Research interests

My research interests cover a wide range of topics both in physics (statistical physics, confined polymers, out-of-equilibrium physics) and biophysics (epigenetics, molecular motors, cancer physics, nuclear pore complex, physical virology). Most of these studies are based on single molecule experiments and modeling. The specificity here is to focus on a physical mechanism at stake in a biological phenomenon (e.g. cargo confinement in nuclear pore complex) and to investigate this process by means of controlled in vitro or ex vivo experiments. My current research activity is mostly focused on the transport of biomolecules in artificial and biological nanopores.

Translocation of biomolecules through nanopores

We established a method to follow individual biomolecules such as nucleic acids (DNA, RNA) or proteins (individual or complexes) as they translocate through artificial nanopores. In our case the nanoporous membranes are unexpensive track etch membranes that were originally designed for water filtration. These polycarbonates membranes are evaporated with a thin layer of gold in order to produce Zero-Mode waveguides which are metallic nano-structures at the exit of pore. These structures strongly enhance and localize the fluorescence emission of the biomolecules when they reach the exit of the nanopore. The presence of high densities of nanopores in these membranes natively induce a very high parallelization of the measurements. This method is versatile and can be used to detect and characterize many types of biomolecules from sugars to nucleic acids, proteins, ribosomes and even viral capsids .

We used this method to measure the energy landscape of translocation for long biomolecules inside nanopores. We have shown that the deGennes-Brochard suction model was an effective description of the hydrodynamical injection of flexible polymers. This model was also extended to the use of electrical field as a driving parameter and also to semi-flexible polymers. The energy landscape of tranlocation can also be modified by grafting artificial polymers that mimicks the unstructured proteins present in the nuclear pore complex. Directionnality can also been induced by using a gradient of ratcheting agents between the two sides of the membrane .

Nuclear pore complex structure and dynamics

Biological nanopores are uncanny molecular machines that perform a large variety of cellular function ranging from sorting of biomolecules, to building of the cellular osmotic pressure and folding of newly synthetized proteins.

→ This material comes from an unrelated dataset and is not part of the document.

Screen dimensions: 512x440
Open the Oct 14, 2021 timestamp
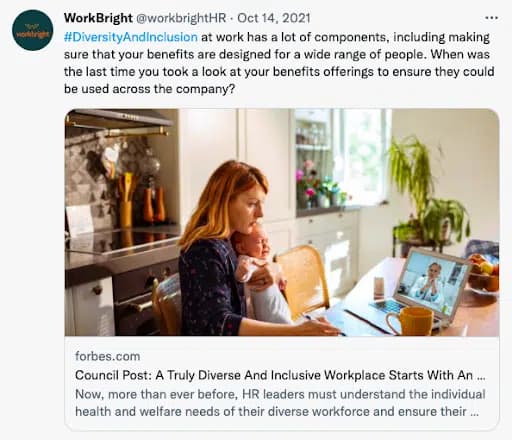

Their performance measured through their energetic efficiency, directionnality or selectivity have no equivalent among artificial systems. During the past years we have focused on one of this nanopore called the nuclear pore complex whose consume chemical energy in order to drive the transport of proteins, DNA and RNA inside or outside of the nucleus.

The nuclear pore complex is the only gateway between the cell nucleus and the cytoplasm. It is composed of a large number of components (30 proteins present in multiple copies) including unstructured proteins (FG-nups). The mechanisms of its selectivity and directionnality are still heavily debated. We have used optical super resolution microscopy (dSTORM) to reveal the structural plasticity of this pore during a developmental process. We have also shown and characterized the formation of square lattice organized nanodomains of nuclear pores during this process.